One of the things they had found lacking then was any way of finding people to play with. Everyone else was sitting resentfully in the classroom. They had felt the lack of a gang and had gone home earlier than they would have thought likely.
It was somehow the same today. There was nobody that Desmond could ask to come and play. Nobody to buy a bottle of grog for as Marigold had suggested. Even if he were to take the train in to Baker Street and go to Anna’s bookshop she might not be free. And she would be alarmed, it was so out of character. His only son who had been lucky enough to recognize some kind of freedom and run for it was far far away. His other daughter away in her convent would not understand the need that he had to talk, the great urgency to define himself somehow.
It was a poor totting up of twenty-six years in this land that he could think of no other person in the whole of London that he could telephone and ask to meet him. Desmond Doyle had never thought of himself as a jet-setter but he had thought of Deirdre and himself as people with friends, people who had a circle. Of course they were. They were going to have a silver wedding anniversary shortly and their problem was not looking for people, it was trying to cut down on numbers.
What did he mean that he had no friends, they had dozens of friends. But that was it. They had friends. He and Deirdre had friends and the problem had nothing to do with redeployment or managerial titles, the trouble was a promise made and a promise broken.
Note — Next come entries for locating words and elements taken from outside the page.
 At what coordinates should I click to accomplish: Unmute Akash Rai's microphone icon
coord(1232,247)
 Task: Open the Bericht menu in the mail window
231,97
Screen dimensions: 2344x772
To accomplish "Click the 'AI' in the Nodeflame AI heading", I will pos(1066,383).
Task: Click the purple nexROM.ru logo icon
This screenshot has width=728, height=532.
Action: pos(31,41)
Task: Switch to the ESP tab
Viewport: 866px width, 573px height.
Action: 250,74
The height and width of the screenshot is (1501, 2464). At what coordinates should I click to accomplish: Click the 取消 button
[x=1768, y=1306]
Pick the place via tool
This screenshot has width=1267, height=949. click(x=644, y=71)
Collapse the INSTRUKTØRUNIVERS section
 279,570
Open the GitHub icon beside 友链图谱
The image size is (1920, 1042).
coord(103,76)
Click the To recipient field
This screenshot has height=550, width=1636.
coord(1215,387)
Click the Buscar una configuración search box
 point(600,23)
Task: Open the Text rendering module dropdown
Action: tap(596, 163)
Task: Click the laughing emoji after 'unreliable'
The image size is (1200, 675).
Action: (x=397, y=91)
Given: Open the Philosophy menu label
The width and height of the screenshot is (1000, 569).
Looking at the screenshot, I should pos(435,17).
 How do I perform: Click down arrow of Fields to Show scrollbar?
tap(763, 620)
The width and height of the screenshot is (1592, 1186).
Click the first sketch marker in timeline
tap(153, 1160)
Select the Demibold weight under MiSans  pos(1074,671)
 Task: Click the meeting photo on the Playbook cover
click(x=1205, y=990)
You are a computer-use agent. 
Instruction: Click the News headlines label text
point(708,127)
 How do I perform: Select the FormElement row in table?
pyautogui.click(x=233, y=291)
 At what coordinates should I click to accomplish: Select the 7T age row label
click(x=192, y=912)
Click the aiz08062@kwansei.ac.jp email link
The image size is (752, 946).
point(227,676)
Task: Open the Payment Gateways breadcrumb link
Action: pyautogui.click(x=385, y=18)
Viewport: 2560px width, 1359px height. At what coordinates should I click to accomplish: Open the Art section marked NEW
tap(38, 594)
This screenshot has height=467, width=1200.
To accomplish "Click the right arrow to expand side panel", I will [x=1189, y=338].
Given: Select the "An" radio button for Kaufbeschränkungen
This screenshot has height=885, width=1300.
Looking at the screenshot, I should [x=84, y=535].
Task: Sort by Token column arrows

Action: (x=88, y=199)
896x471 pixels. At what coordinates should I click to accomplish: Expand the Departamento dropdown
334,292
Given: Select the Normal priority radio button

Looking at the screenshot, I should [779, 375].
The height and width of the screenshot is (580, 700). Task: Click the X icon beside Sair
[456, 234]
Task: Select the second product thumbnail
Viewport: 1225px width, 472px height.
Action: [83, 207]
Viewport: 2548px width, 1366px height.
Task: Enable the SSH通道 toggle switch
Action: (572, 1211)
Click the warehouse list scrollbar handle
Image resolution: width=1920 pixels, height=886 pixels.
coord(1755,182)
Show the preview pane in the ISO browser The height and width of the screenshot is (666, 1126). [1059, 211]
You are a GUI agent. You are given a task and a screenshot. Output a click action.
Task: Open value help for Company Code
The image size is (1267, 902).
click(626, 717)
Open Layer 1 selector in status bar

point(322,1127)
He had sworn to her that night so many years ago that he would rise in the business, he would be a name for the O’Hagan family in Ireland to take seriously. He had said that Deirdre would never go out to work. Her mother had never gone out to work, and none of Deirdre’s friends who married back in 1960 would have expected to go and look for a job. Ireland had changed since then, had become more like England. Mrs O’Hagan’s nose, which seemed to turn up very easily, would not turn today if a young woman went on for further education or took any kind of work to help build a family home.